Records drawn from a dataset
▬▬▬▬▬▬▬▬▬▬

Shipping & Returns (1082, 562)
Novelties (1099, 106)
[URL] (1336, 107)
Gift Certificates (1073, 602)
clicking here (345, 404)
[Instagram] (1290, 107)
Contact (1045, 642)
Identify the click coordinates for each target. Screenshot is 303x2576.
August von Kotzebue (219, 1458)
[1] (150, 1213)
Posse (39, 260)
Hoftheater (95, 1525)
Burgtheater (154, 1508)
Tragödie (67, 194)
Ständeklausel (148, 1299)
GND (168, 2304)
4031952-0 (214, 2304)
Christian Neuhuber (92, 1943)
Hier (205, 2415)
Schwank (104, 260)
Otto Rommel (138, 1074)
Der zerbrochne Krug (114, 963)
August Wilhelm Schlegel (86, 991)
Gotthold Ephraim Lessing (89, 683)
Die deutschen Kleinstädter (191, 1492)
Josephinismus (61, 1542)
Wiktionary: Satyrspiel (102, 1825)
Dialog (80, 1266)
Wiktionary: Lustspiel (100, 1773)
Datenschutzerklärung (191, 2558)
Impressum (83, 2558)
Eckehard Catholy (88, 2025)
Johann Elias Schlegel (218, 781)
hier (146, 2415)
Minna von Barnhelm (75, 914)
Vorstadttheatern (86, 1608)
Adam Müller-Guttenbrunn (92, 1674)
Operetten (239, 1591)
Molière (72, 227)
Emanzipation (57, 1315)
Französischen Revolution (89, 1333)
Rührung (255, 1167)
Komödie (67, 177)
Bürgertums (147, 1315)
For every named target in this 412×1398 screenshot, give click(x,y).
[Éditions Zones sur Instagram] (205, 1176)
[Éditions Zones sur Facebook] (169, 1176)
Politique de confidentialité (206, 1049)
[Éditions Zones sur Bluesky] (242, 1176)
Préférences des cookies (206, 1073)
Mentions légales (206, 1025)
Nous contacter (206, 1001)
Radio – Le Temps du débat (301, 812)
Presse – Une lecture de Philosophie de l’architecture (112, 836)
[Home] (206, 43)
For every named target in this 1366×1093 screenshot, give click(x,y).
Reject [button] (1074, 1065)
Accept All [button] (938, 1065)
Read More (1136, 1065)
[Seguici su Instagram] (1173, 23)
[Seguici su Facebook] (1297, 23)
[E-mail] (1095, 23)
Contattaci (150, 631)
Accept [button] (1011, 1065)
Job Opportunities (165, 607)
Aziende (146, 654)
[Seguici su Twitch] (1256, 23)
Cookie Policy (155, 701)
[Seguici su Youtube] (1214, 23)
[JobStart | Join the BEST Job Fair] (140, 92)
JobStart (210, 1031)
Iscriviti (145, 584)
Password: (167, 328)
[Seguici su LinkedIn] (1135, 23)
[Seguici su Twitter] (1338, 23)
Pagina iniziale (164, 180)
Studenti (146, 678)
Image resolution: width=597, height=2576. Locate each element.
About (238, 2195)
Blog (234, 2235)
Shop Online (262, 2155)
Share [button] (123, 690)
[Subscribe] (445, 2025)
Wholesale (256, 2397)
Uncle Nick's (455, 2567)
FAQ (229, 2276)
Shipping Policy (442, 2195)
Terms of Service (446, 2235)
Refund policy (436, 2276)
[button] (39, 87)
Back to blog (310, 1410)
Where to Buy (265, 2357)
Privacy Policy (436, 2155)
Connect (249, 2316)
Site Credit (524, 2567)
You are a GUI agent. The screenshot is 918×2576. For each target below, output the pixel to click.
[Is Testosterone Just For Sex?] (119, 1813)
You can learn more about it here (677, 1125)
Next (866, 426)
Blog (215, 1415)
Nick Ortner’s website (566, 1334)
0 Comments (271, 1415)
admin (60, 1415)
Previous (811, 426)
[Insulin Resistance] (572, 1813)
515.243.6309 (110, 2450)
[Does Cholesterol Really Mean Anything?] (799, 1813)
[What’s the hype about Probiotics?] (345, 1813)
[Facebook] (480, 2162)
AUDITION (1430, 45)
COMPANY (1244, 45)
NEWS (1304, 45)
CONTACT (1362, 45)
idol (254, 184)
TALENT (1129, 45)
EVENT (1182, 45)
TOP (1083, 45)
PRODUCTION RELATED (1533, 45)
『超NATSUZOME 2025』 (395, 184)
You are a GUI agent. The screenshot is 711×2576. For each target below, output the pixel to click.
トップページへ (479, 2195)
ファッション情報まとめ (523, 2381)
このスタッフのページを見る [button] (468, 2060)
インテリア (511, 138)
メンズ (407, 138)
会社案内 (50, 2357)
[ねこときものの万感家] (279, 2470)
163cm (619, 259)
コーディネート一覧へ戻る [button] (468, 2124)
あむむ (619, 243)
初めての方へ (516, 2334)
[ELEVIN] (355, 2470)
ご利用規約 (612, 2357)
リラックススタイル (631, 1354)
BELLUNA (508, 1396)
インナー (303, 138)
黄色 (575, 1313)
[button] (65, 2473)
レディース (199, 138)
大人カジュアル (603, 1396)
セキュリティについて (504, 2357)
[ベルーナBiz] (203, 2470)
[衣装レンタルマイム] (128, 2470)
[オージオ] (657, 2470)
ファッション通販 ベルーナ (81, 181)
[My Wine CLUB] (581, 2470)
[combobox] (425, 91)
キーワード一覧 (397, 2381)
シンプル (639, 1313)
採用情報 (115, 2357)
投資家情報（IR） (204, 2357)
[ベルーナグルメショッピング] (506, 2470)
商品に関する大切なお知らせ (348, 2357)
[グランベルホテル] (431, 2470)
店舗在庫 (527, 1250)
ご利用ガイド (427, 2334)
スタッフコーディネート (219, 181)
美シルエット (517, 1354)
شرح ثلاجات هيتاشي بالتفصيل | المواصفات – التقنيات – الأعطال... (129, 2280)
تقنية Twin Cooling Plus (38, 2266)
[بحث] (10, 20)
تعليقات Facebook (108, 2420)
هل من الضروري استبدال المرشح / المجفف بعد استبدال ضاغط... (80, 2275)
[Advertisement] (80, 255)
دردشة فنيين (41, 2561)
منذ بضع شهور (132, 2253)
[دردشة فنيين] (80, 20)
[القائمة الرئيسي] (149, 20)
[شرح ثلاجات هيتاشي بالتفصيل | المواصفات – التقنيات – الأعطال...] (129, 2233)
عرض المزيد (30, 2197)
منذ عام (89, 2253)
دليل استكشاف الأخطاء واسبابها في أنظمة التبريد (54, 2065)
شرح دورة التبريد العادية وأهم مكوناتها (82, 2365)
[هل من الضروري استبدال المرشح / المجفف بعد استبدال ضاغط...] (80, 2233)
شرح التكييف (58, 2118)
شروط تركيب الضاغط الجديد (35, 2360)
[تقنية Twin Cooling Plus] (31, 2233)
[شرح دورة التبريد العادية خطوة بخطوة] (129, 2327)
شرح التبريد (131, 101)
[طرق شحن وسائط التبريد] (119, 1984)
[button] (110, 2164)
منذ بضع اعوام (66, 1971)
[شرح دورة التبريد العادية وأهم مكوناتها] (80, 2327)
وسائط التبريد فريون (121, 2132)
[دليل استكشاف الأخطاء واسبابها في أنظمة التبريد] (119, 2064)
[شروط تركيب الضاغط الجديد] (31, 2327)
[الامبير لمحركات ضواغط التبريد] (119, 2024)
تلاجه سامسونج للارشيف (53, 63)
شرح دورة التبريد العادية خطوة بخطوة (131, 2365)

▬▬▬▬▬▬▬▬▬▬

* **YOUR OBJECTIVE**
Lines holding the string "المجفف" in the records above must be counted; give the number alone.

* **SOLUTION**
2